WRITTEN EXERCISE: Could you rewrite the records with every "Click" changed to "Tap" and everything else kept the same?

[Collected data entries]
# # # # #
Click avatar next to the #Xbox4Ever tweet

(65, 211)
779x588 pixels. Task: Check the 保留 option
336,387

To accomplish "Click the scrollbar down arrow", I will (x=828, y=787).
# # # # #
RESULT OF THIS EXERCISE:
Tap avatar next to the #Xbox4Ever tweet

(65, 211)
779x588 pixels. Task: Check the 保留 option
336,387

To accomplish "Tap the scrollbar down arrow", I will (x=828, y=787).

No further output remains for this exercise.